The 9th U.S. Circuit Court of Appeals in San Francisco reinstated a Trump administration order that authorized removing ghost guns from the State Department’s Munitions List.
“The Ninth Circuit’s decision Tuesday overturned an injunction issued by a federal judge in Seattle in March 2020. U.S. District Judge Robert Lasnik had blocked two rules that transferred regulatory control of 3D-printed gun files from the State Department to the Commerce Department. The rules also removed ghost gun blueprints from a State Department list of munitions that require a license to export. Twenty-two states led by Washington state sued to prevent the rule changes from taking effect,” Courthouse News Service said.
Here’s more from Courthouse News Service on the divided panel of judges.
In a 25-page opinion, U.S. Circuit Judges Jay Bybee, a George W. Bush appointee, and Ryan Nelson, a Donald Trump appointee, concluded that courts lack authority to review the challenged rule changes.
They found a 1976 law, the International Security Assistance and Arms Export Control Act, and its subsequent amendments forbid judicial review of State Department decisions on what is considered a “defense article” subject to regulation.
“Because Congress expressly precluded review of the relevant agency actions here, we vacate the injunction and remand with instructions to dismiss,” Nelson wrote for the majority.
In a dissenting opinion, U.S. District Judge Robert Whaley, a Bill Clinton appointee sitting on the panel by designation from the Eastern District of Washington, argued that his colleagues misinterpreted what Congress intended when it gave the president power “to designate” what items are considered “defense articles and defense services” under the law.

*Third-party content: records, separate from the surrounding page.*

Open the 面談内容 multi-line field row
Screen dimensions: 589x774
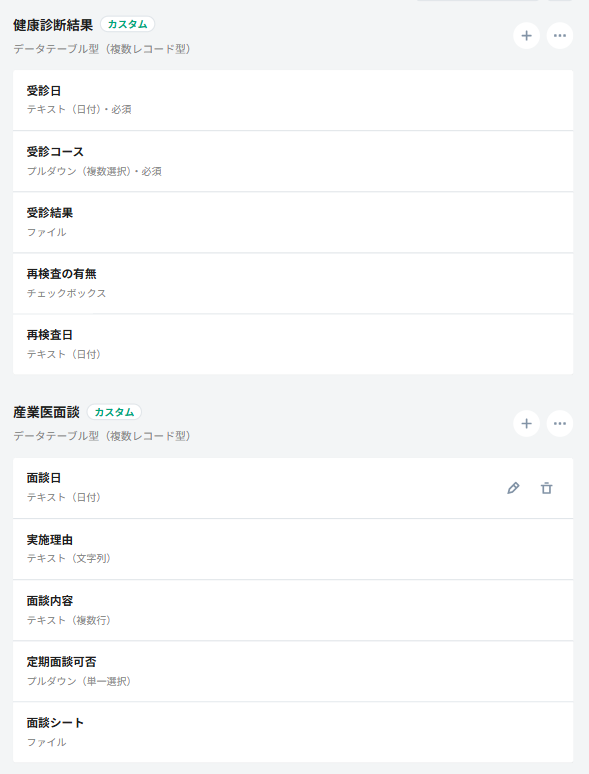(293, 610)
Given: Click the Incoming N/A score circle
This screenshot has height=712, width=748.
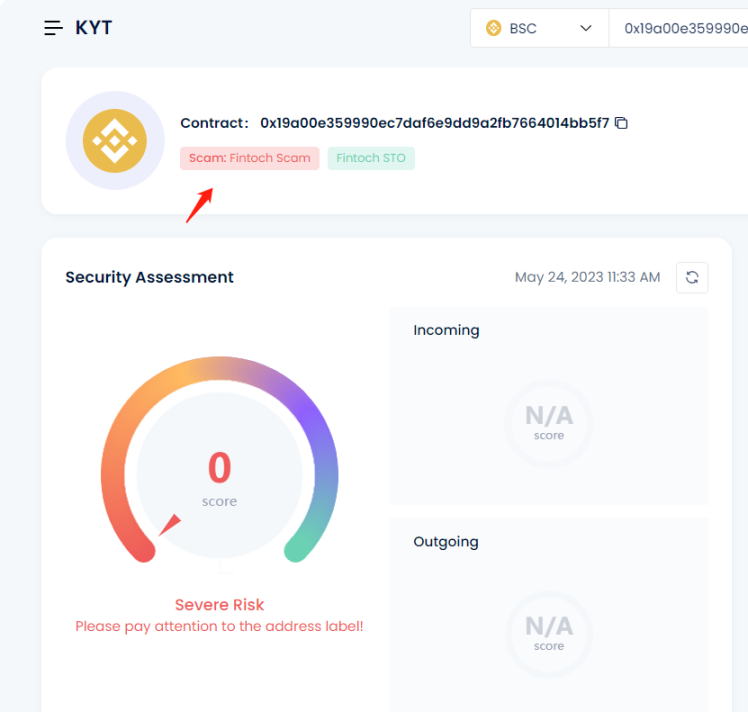Looking at the screenshot, I should coord(548,421).
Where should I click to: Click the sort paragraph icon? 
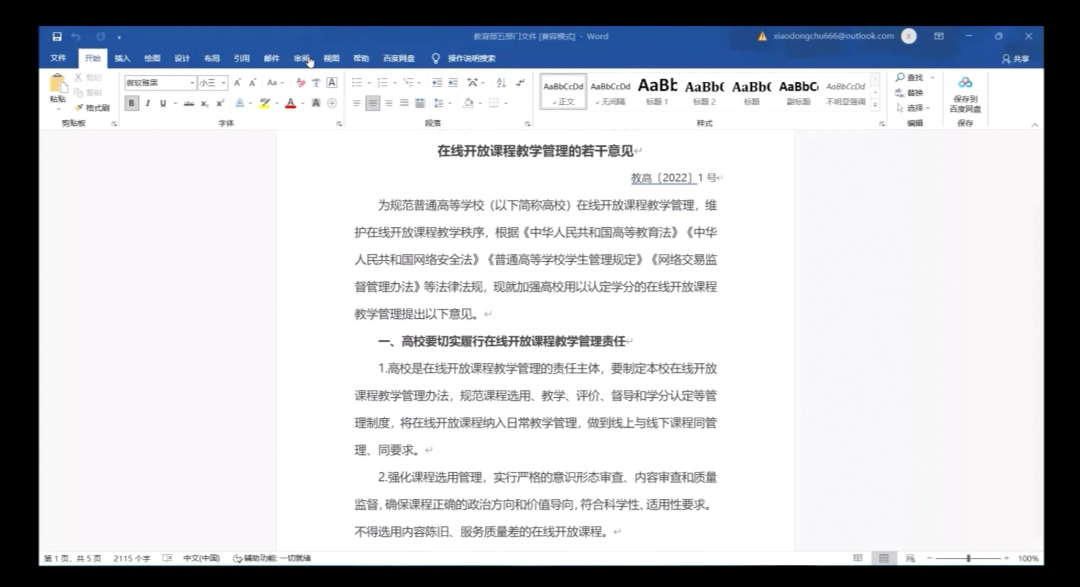[x=503, y=83]
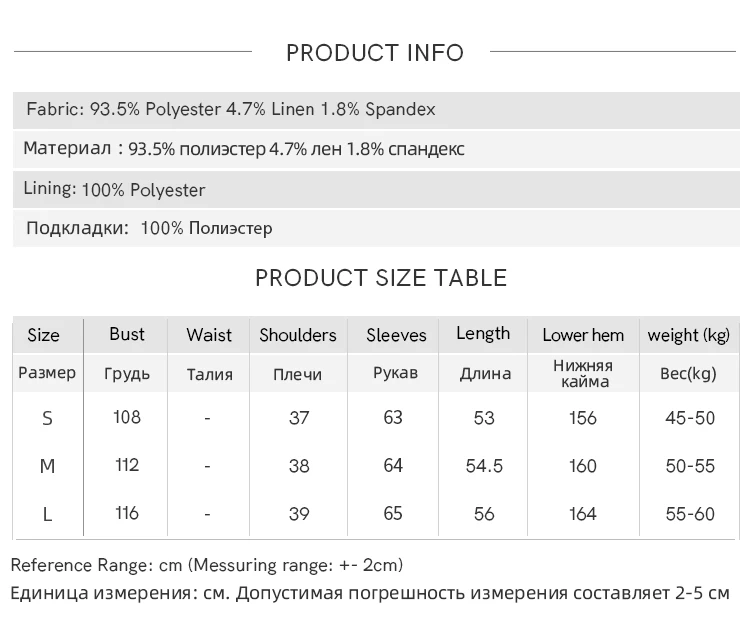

Whaley wrote that a 1981 amendment to the law “clarified that the president’s removal power was separate from its designation power and was subject to congressional oversight.” He said the majority disregarded a legal principle which presumes any words omitted from a statute should be deemed intentionally excluded from the law.
“I disagree with the majority’s holding which allows this new regulatory system to escape appropriate oversight,” Whaley wrote.

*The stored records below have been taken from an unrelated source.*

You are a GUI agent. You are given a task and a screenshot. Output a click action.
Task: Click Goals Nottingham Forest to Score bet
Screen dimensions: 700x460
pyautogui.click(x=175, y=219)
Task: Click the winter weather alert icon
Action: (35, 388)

Bybee and Nelson rejected that criticism, arguing that prior to the 1981 amendment, the phrase at issue clearly encompassed the president’s power to add to and remove items from the list of regulated munitions.
Changes to how 3D-printed gun specs are regulated were first proposed in May 2018 about two months after the Trump administration agreed to settle a lawsuit with a private company that distributes blueprints for so-called ghost guns. Under the terms of that deal, the Trump administration agreed to remove 3D-printed gun specs from the State Department’s list of regulated munitions.
In his dissenting opinion, Whaley questioned why the government “suddenly and secretly changed course” by agreeing to that settlement after the Fifth Circuit Court of Appeals ruled in favor the State Department and denied Defense Distributed’s request for an injunction to have its blueprints removed from the list.
Prior to the settlement, the State Department had argued that Defense Distributed’s files could be used to create “virtually undetectable” firearms that presented a “serious risk of acts of violence” overseas, including the use of untraceable guns in assassinations and the manufacturing of gun parts for embargoed nations and terrorist groups.
“[Department of State] has never explained why, after securing several victories in the litigation with Defense Distributed, it decided to settle and agreed to permit the export of 3D gun files, even though DOS had argued that the export of these files would irreparably harm the United States’ national security interests,” Whaley wrote.
Whaley also questioned the government’s decision to keep that settlement secret until after a public comment period for the proposed rule changes ended on July 9, 2018. He noted that only a small fraction of submitted comments pertained to ghost guns, but after the settlement was made public, the government was flooded with “over 106,000 emails from concerned members of the public regarding the deregulation of 3D gun files.”
Bybee and Nelson acknowledged some “additional reasons” Whaley cited as to why Congress intended to let courts review decisions to deregulate munitions, but they concluded that Congress never wrote those into the law.
“Congress may decide to codify these policy considerations in the future. But [the law] as currently written does not reflect them,” Nelson wrote for the majority.